Baseline data were collected for 15 months (N = 92) prior to initiating the program, which involved development and implementation of a standardized feeding strategy in eligible premature neonates. Process optimization, implementation of feeding strategy, monitoring compliance, multidisciplinary feeding rounds, and continuous education strategies were employed. The main outcomes included the ability and duration to reach enteral feeds-120 (mL/kg/d), oral feeds-120 (mL/kg/d), and ad lib oral feeding. Balancing measures included growth velocities, comorbidities, and LOS.
Comparing baseline versus feeding program (N = 92) groups, respectively, the feeding program improved the number of infants receiving trophic feeds (34% vs 80%, P < .002), trophic feeding duration (14.8 ± 10.3 days vs 7.6 ± 8.1 days, P < .0001), time to enteral feeds-120 (16.3 ± 15.4 days vs 11.4 ± 10.4 days, P < .04), time from oral feeding onset to oral feeds-120 (13.2 ± 16.7 days vs 19.5 ± 15.3 days, P < .0001), time from oral feeds-120 to ad lib feeds at discharge (22.4 ± 27.2 days vs 18.6 ± 21.3 days, P < .01), weight velocity (24 ± 6 g/d vs 27 ± 11 g/d, P < .03), and LOS (104.2 ± 51.8 vs 89.3 ± 46.0, P = .02). Mortality, readmissions within 30 days, and comorbidities were similar.
Process optimization and the implementation of a standardized feeding strategy minimize practice variability, accelerating the attainment of enteral and oral feeding milestones and decreasing LOS without increasing adverse morbidities.

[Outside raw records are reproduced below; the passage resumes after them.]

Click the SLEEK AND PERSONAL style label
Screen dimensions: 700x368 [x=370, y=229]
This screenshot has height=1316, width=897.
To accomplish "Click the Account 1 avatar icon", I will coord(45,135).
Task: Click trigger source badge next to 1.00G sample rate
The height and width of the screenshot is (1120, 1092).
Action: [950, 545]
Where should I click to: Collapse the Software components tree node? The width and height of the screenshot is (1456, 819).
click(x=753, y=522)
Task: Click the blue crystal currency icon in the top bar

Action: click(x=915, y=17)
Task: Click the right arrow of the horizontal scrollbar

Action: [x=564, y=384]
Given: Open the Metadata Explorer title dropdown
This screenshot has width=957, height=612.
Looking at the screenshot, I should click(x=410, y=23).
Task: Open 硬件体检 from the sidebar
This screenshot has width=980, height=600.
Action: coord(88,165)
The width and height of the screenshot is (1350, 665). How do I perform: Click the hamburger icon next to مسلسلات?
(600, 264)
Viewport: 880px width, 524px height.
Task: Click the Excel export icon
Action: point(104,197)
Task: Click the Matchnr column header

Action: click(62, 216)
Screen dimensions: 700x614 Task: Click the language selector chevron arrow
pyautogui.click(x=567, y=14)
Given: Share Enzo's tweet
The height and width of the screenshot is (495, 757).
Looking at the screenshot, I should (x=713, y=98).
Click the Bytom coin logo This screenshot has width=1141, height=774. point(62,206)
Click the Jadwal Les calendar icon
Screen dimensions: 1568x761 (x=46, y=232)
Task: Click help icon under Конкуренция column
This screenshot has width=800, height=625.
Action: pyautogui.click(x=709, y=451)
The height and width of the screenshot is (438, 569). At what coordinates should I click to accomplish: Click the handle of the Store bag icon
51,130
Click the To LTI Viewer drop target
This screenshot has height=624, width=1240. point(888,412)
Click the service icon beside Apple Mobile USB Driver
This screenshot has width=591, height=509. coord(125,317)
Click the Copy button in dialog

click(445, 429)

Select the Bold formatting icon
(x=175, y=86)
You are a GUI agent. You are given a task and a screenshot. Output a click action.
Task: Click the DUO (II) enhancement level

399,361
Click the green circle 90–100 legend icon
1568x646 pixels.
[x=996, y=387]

我们假设在早产儿中实施喂养质量改进(QI)计划可加速喂养里程碑的达成,与基线期相比,安全地缩短住院时间(LOS)。
在启动该计划前的15个月内收集了基线数据(N = 92),该计划包括为符合条件的早产儿制定和实施标准化喂养策略。采用了流程优化、喂养策略实施、监测依从性、多学科喂养查房以及持续教育策略。主要结局包括达到肠内喂养量120(毫升/千克/天)、经口喂养量120(毫升/千克/天)以及随意经口喂养的能力和持续时间。平衡指标包括生长速度、合并症和住院时间。
分别比较基线组和喂养计划组(N = 92),喂养计划提高了接受微量喂养的婴儿数量(34%对80%,P <.002)、微量喂养持续时间(14.8±10.3天对7.6±8.1天,P <.0001)、达到肠内喂养量120的时间(16.3±15.4天对11.4±10.4天,P <.04)、从开始经口喂养到达到经口喂养量120的时间(13.2±16.7天对19.5±15.3天,P <.0001)、从经口喂养量120到出院时随意喂养的时间(22.4±27.2天对18.6±21.3天,P <.01)、体重增长速度(24±6克/天对27±11克/天,P <.03)以及住院时间(104.2±51.8对89.3±46.0,P =.02)。死亡率、30天内再入院率和合并症相似。
流程优化和标准化喂养策略的实施可最大程度减少实践差异,加速肠内和经口喂养里程碑的达成,并缩短住院时间,且不增加不良合并症。